» **Exercise materials**
┄┄┄┄┄┄┄┄┄┄┄┄┄┄┄┄┄┄┄┄
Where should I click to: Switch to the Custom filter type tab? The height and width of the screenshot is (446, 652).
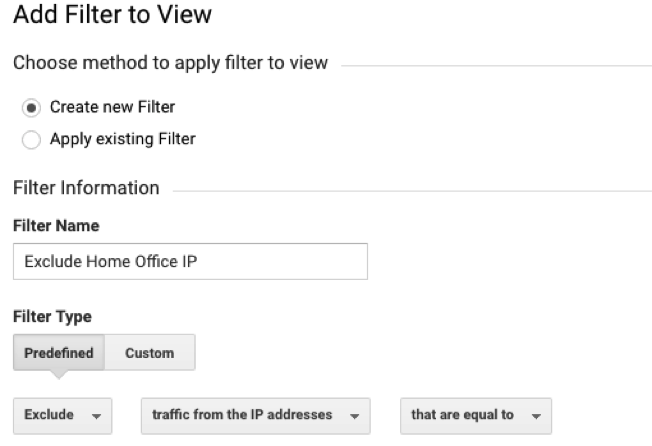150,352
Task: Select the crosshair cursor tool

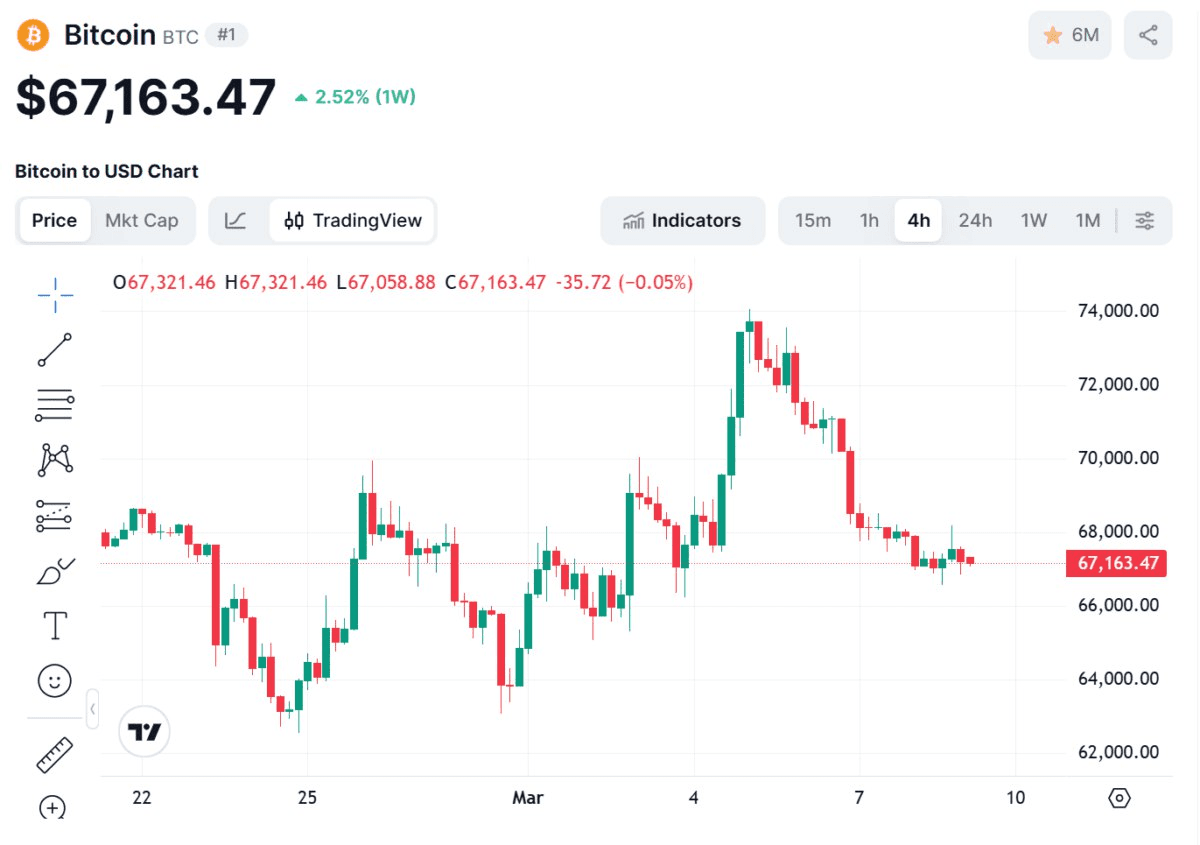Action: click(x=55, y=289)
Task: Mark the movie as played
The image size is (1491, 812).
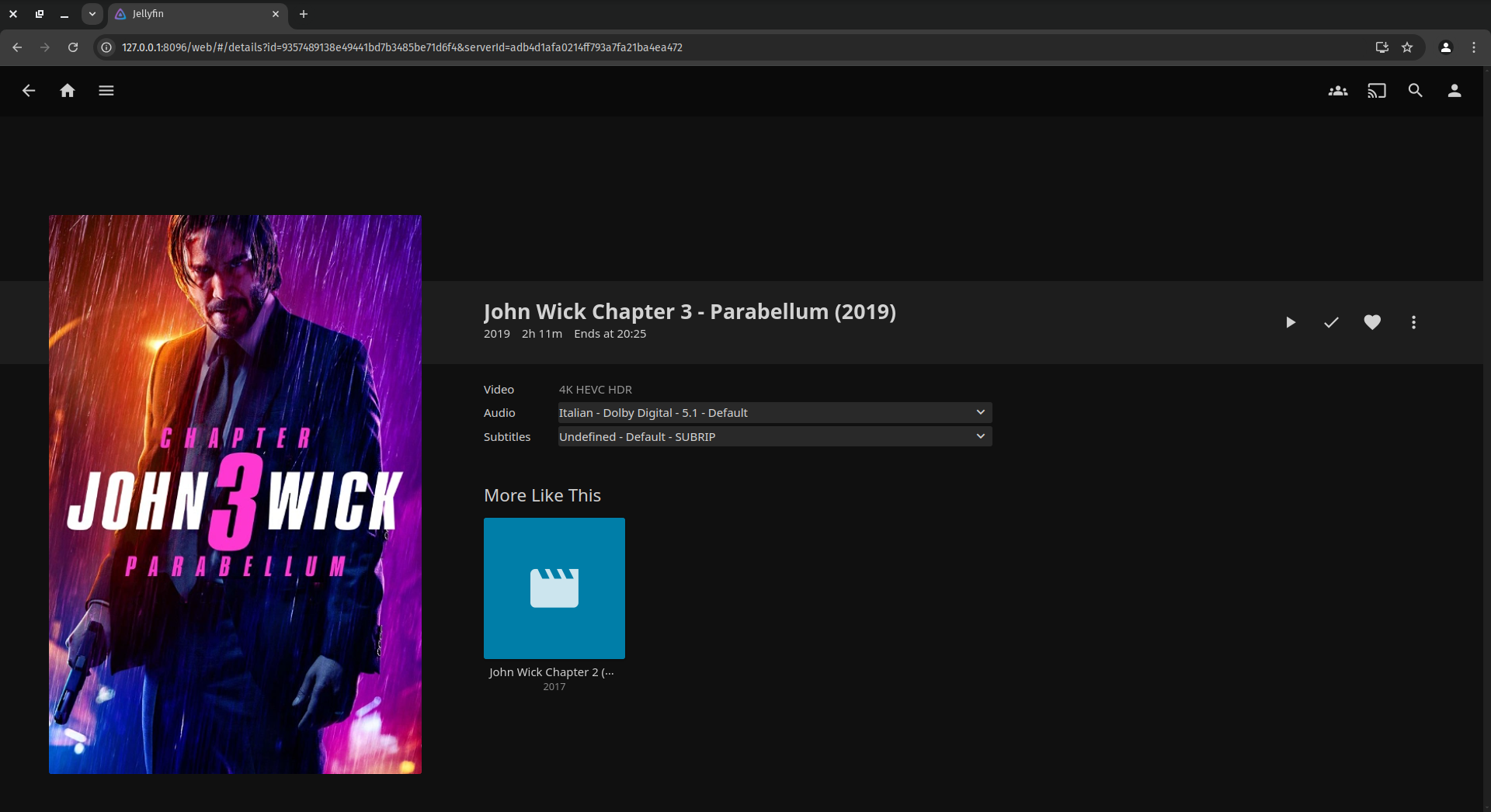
┄┄┄┄┄┄┄┄┄┄┄┄┄┄┄┄┄┄┄┄
» **What the exercise asks**
Find every line in the items above that contains the word "Task" and copy each one. Case counts.

» **Response below**
Task: Select the crosshair cursor tool
Task: Mark the movie as played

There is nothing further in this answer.